Prince Harry opens up about panic attacks, therapy & his mother's death/ ANI
Prince Harry recently opened up about the path that led him to take therapy and spoke openly about his panic attacks, mental health journey, and his mother's death, sharing that he has been in therapy for four years "to heal myself from the past."
According to People magazine, in an emotional revelation during the new AppleTV+ docuseries 'The Me You Can't See', co-created by Oprah Winfrey and the Duke of Sussex, he also revealed it was his wife Meghan Markle who encouraged him to seek professional help.

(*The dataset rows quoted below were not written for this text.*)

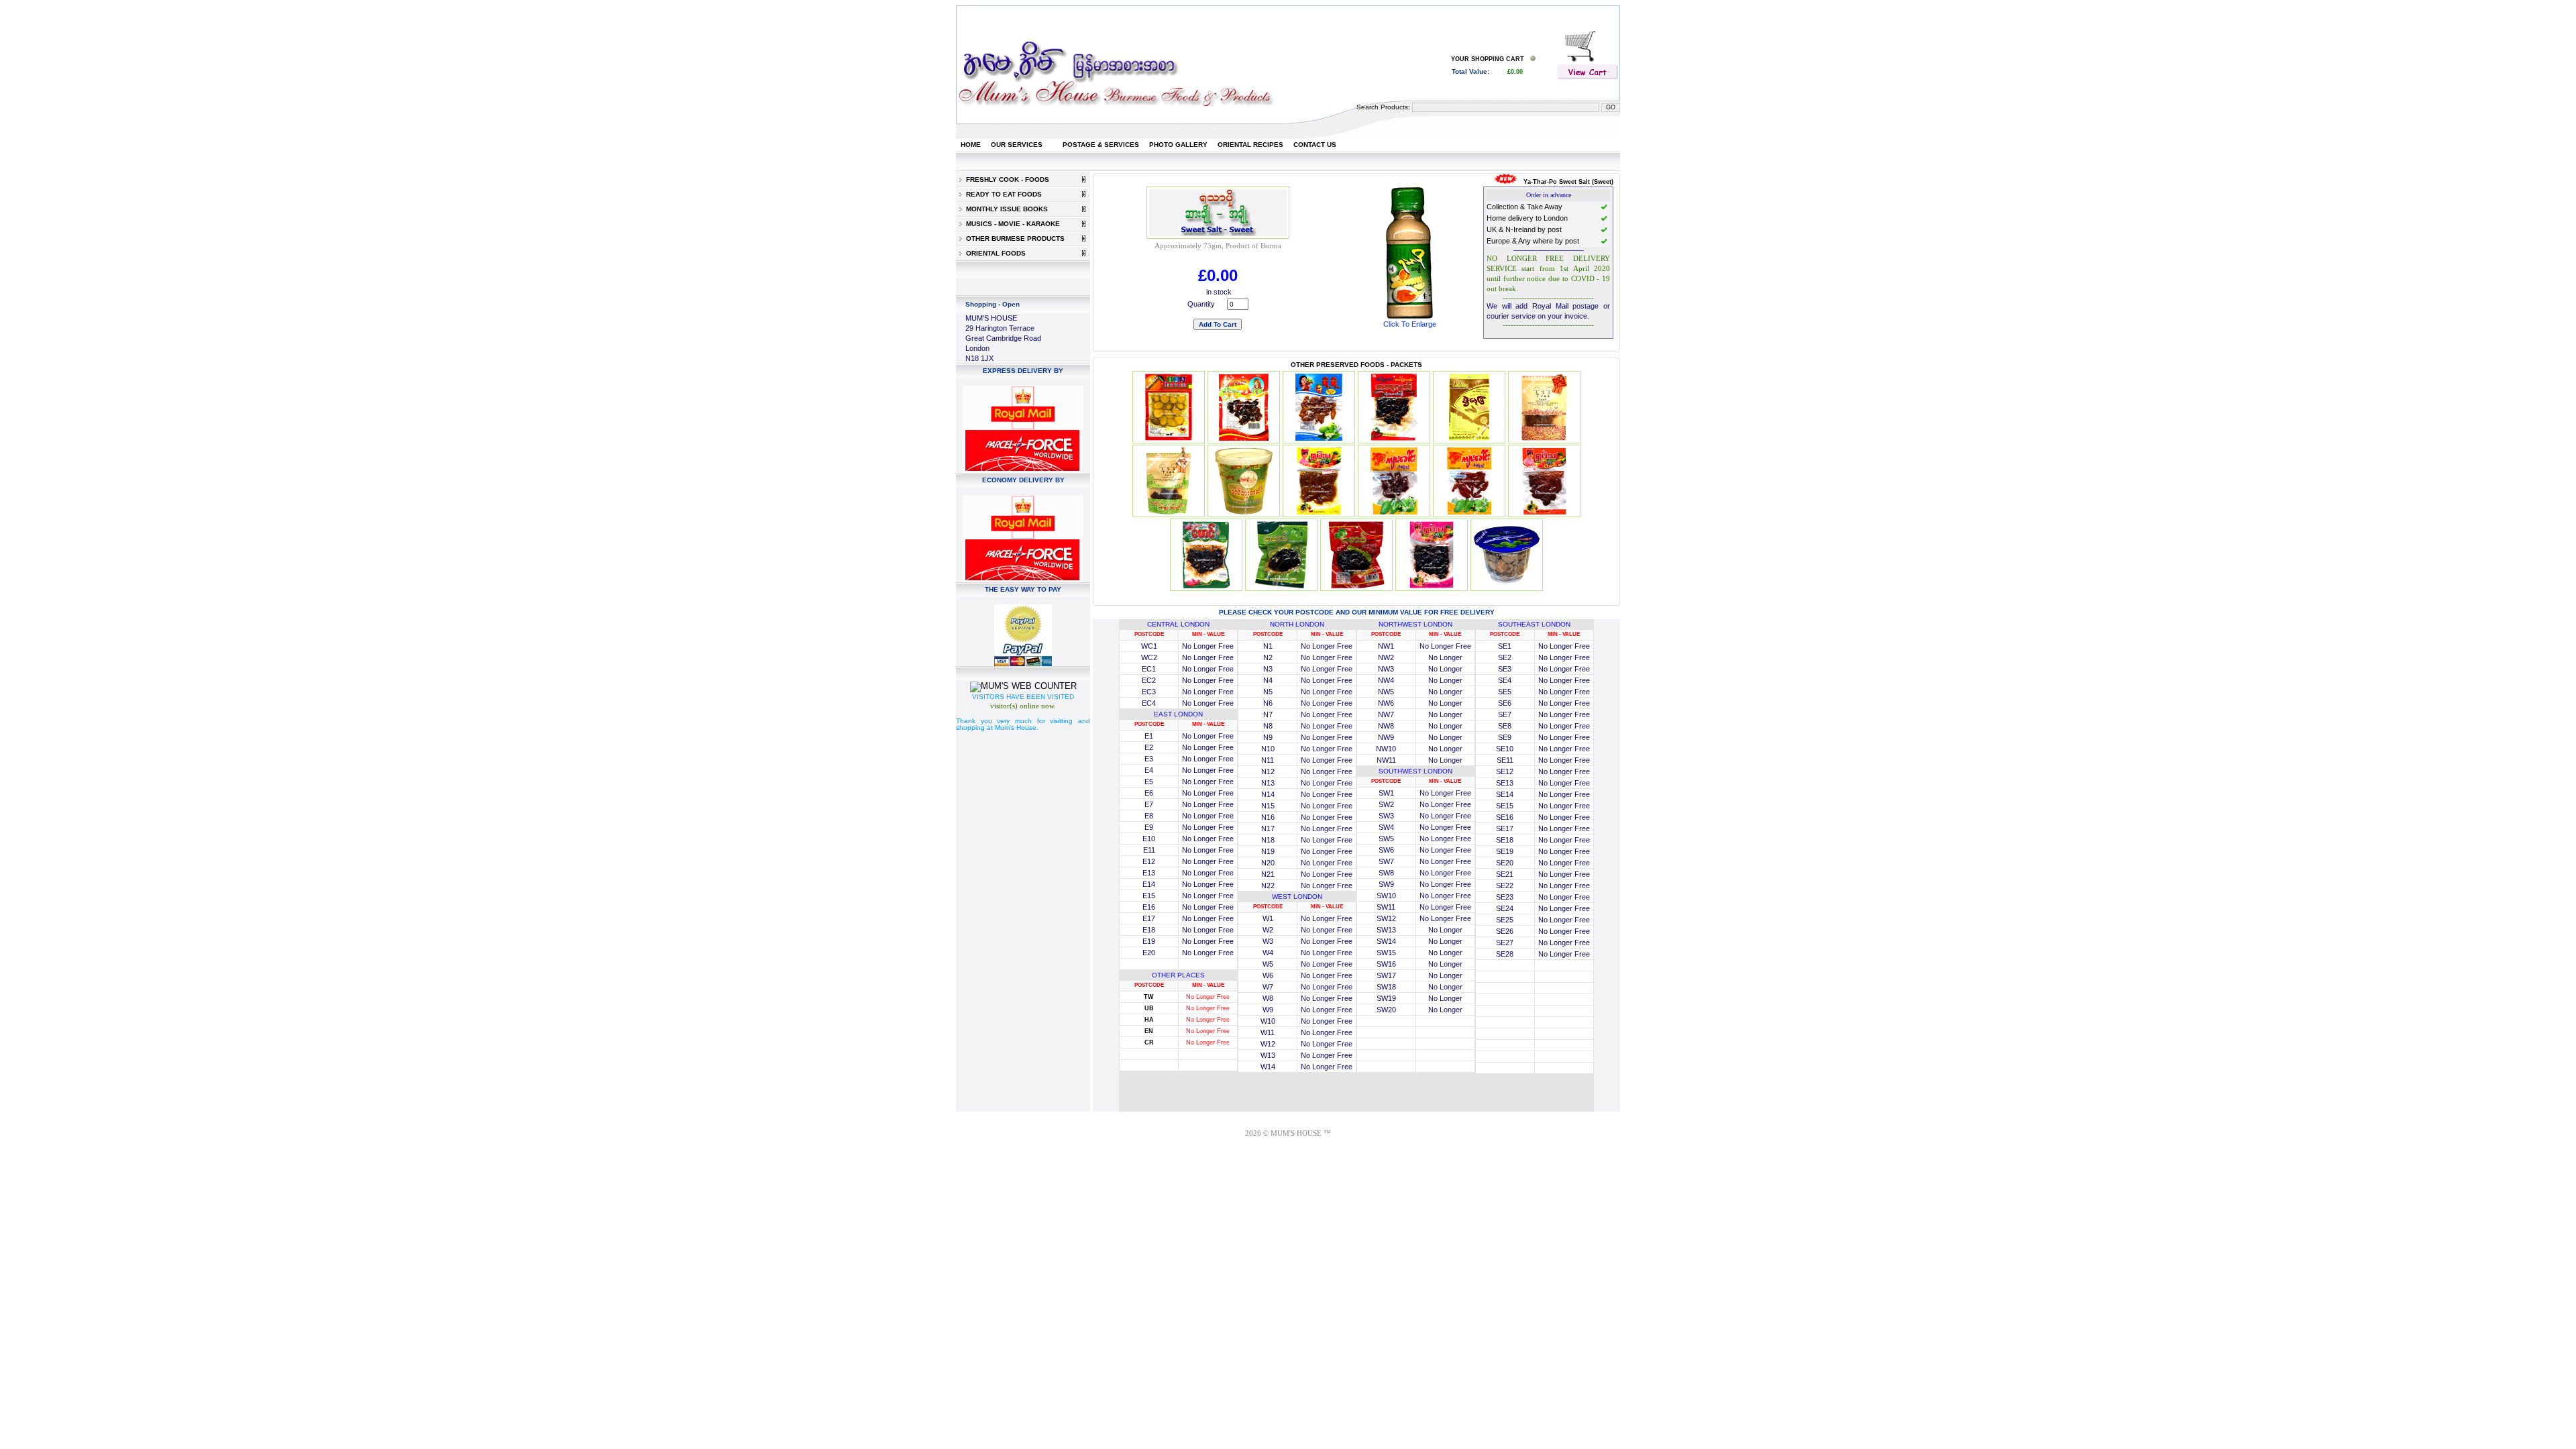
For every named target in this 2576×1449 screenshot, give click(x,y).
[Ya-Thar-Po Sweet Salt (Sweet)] (1409, 318)
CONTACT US (1314, 144)
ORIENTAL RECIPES (1250, 144)
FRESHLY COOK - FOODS (1005, 179)
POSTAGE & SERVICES (1101, 144)
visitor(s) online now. (1023, 706)
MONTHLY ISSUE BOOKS (1005, 209)
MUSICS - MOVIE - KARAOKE (1011, 223)
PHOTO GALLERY (1178, 144)
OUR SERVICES (1016, 144)
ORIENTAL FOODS (994, 253)
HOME (971, 144)
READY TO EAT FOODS (1002, 194)
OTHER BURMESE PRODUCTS (1013, 238)
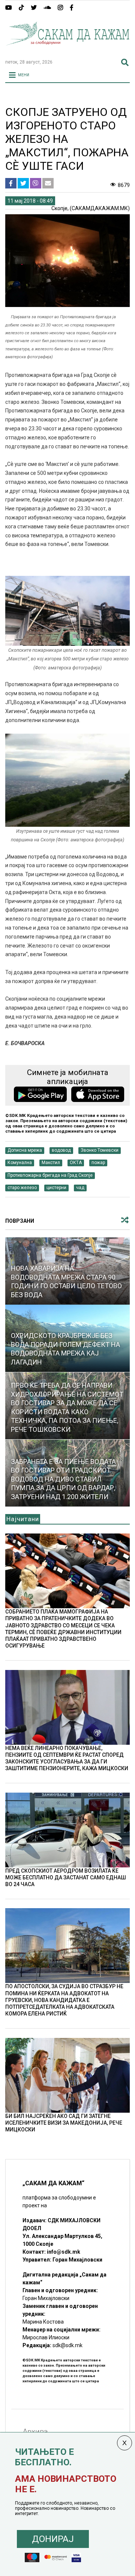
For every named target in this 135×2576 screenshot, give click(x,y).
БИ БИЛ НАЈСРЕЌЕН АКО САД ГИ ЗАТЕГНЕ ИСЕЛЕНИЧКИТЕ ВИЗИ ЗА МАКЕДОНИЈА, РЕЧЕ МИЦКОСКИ (63, 2123)
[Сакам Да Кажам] (67, 50)
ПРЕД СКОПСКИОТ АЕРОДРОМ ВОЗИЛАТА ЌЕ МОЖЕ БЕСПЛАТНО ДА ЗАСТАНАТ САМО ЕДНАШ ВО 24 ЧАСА (65, 1877)
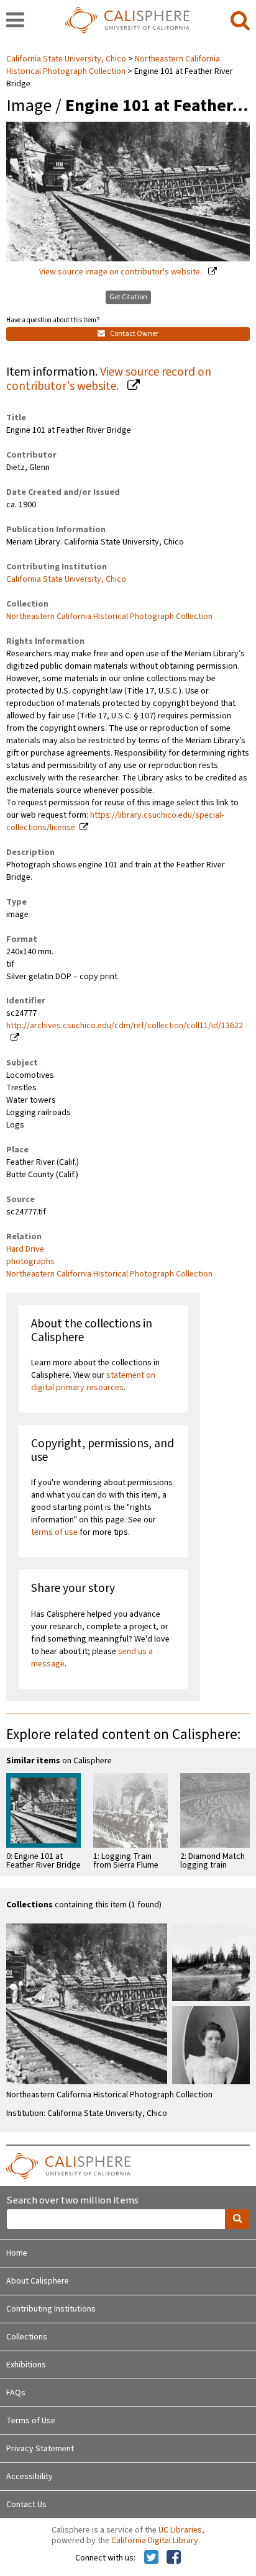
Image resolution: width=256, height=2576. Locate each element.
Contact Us (26, 2504)
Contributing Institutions (51, 2309)
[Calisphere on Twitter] (151, 2558)
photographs (30, 1261)
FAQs (15, 2393)
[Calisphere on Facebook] (174, 2558)
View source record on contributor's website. (108, 379)
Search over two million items (72, 2200)
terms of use (54, 1532)
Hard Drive (25, 1249)
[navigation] (15, 21)
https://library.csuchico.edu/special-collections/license (115, 821)
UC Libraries (180, 2530)
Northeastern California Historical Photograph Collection (113, 65)
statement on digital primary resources (93, 1381)
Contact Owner (133, 333)
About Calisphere (37, 2281)
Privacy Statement (40, 2449)
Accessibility (29, 2476)
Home (16, 2253)
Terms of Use (30, 2421)
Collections (26, 2337)
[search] (240, 21)
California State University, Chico (67, 59)
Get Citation (128, 297)
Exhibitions (26, 2365)
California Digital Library (154, 2540)
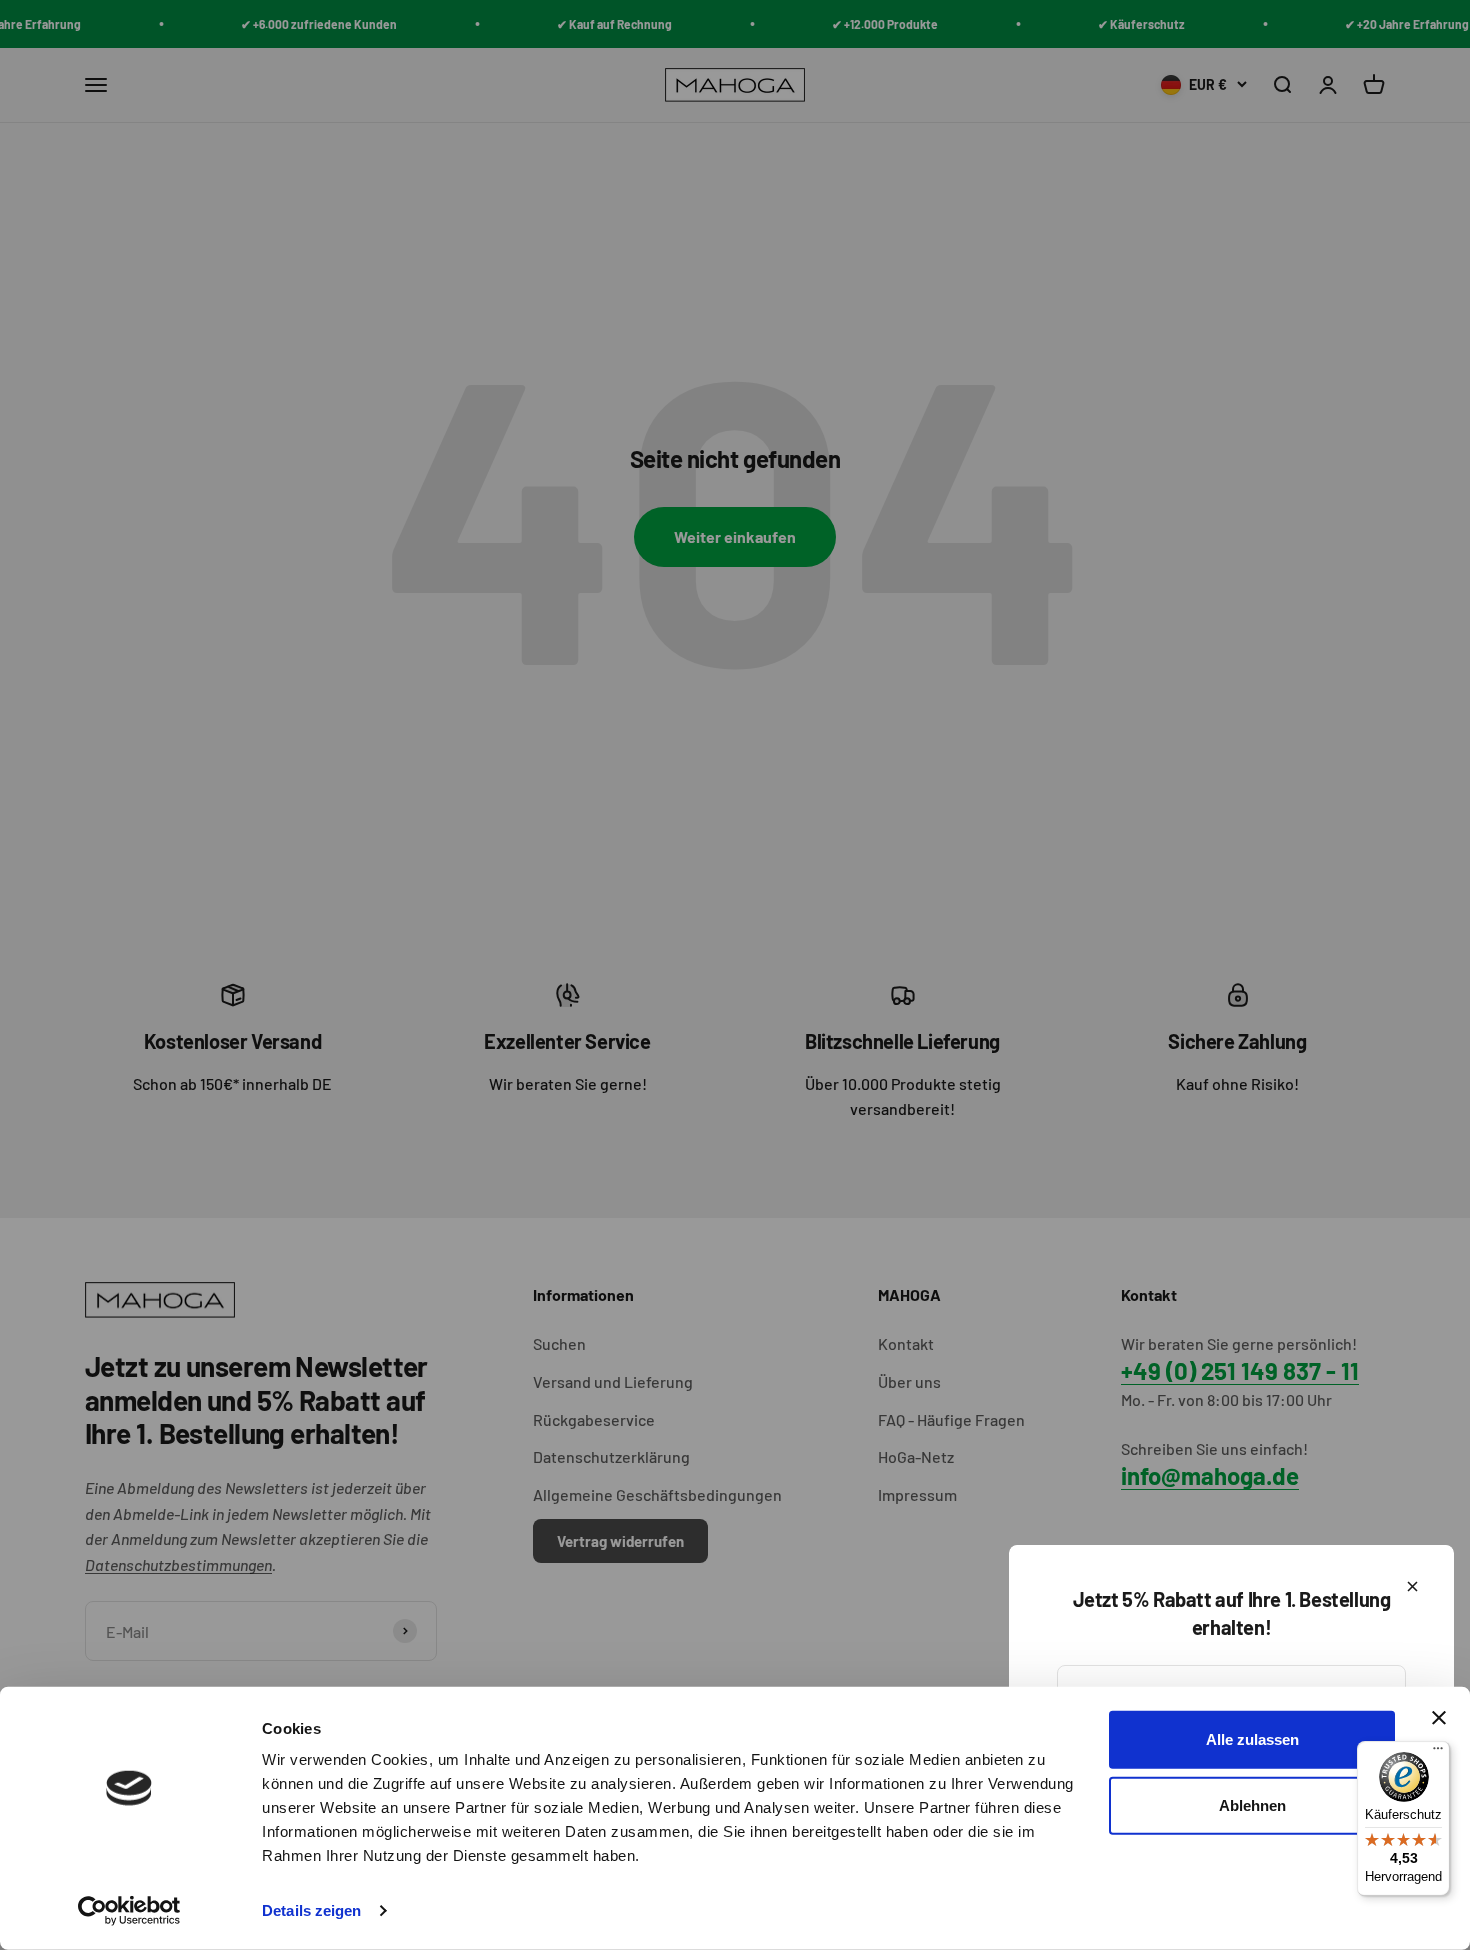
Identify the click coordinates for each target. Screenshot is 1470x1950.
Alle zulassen (1252, 1739)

Sharing the details, Harry said, "I saw doctors, I saw therapists, I saw alternative therapists. I saw all sorts of people. But it was meeting and being with Meghan, I knew that if I didn't do therapy and fix myself, that I was going to lose this woman who I could see spending the rest of my life with."
Harry, who was just 12 years old when his mother, Princess Diana died in 1997, said that during his childhood, teen years and twenties, "I wasn't in an environment where it was encouraged to talk about it either, that was sort of, like, squashed."
In the searingly honest conversation with Oprah, Harry said he would have his head in the sand and just crack on. "If people said, 'how are you?' I'd be like 'fine.' Never happy. Never sad, just fine. Fine was the easy answer. But I was all over the place mentally," he revealed. As Harry embarked on royal duties in the years that followed, severe anxiety would dominate his emotions.
Admitting to suffering from anxiety, he said, "Every time I put a suit and tie on and having to do the role and sort of like go, let's go. Before I even left the house I was pouring with sweat, my heart rate was . . . I was in fight or flight mode. Panic attacks, severe anxiety . . . So age 28 to probably 32 was a nightmare time in my life, freaking out."